While Jones was running essentially the entire B2C business with that title, she was relatively unknown in the industry. Yet she brought with her a deep background that included more than a dozen years at Microsoft and almost four years at Sonos, all of which helped her build a keen understanding of software and product development.

To be sure, she was walking into a difficult situation replacing a beloved founder-CEO, while trying to find ways to bridge the gap between Salesforce and Slack. At the same time those executives were leaving, Salesforce as a company was dealing with a slew of activist investors. One of their primary complaints was a lack of integration between the core Salesforce products and the company’s expensive acquisitions over the last several years.

Of those, Slack was by far the most expensive at a whopping $28 billion. The hope was to bring the platform into the fold and have it be the communications layer across the entire Salesforce family of products. Salesforce has to this point done some integrations between the two platforms but not enough to satisfy critics.

At the same time, Jones still must protect the independence of Slack because it can’t be perceived as being so tightly integrated into Salesforce that it can’t operate outside of the ecosystem.

Nobody claimed the job was going to be easy.

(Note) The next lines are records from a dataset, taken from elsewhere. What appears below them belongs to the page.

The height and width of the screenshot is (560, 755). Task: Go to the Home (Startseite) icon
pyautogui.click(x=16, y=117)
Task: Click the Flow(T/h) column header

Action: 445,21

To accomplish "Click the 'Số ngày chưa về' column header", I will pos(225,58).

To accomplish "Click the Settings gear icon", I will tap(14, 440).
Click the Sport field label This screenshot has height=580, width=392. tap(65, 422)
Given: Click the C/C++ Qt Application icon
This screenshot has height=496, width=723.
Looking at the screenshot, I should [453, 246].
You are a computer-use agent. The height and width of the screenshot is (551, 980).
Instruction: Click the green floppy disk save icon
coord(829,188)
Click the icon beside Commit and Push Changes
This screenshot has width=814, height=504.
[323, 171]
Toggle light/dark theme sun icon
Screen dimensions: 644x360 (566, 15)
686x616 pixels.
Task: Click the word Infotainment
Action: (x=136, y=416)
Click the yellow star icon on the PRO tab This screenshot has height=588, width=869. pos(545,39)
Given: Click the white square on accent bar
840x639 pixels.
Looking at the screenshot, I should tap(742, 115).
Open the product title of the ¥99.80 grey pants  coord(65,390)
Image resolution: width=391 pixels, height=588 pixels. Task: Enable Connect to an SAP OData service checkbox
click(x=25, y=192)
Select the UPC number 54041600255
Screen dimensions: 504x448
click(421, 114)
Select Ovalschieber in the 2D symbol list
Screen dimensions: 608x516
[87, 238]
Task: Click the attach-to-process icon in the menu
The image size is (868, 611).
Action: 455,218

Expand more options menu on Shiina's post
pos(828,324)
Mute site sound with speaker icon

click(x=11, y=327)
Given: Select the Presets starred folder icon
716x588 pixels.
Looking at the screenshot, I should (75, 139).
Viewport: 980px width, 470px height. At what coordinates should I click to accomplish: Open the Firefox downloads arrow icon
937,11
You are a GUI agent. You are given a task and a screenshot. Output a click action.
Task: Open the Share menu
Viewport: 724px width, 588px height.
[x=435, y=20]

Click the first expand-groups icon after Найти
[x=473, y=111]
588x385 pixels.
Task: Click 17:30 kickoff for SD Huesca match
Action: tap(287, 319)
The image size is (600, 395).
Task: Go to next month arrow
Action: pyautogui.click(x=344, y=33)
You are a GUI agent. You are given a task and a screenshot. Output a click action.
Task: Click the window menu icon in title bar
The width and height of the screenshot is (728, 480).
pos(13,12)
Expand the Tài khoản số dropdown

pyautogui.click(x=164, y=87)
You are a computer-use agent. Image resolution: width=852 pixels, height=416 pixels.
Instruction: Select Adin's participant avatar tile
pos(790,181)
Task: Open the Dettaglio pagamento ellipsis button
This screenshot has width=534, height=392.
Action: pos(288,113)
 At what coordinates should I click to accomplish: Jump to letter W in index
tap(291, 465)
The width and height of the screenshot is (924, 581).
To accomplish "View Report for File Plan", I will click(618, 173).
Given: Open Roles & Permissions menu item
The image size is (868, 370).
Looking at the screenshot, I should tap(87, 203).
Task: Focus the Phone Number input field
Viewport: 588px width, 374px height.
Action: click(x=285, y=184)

TechCrunch+ sat down with Jones recently at the Salesforce offices in Boston to discuss how her transition is going so far and what challenges she faces as she dives into job.

Welcome aboard

Not long before Jones took over as CEO, The Information ran an expose suggesting that the relationship between the two companies was damaged. The report also stated that Marc Benioff and Butterfield butted heads, the deal was Taylor’s baby, and with Taylor and Butterfield gone, Benioff was less interested in it, a point that Jones disputes now.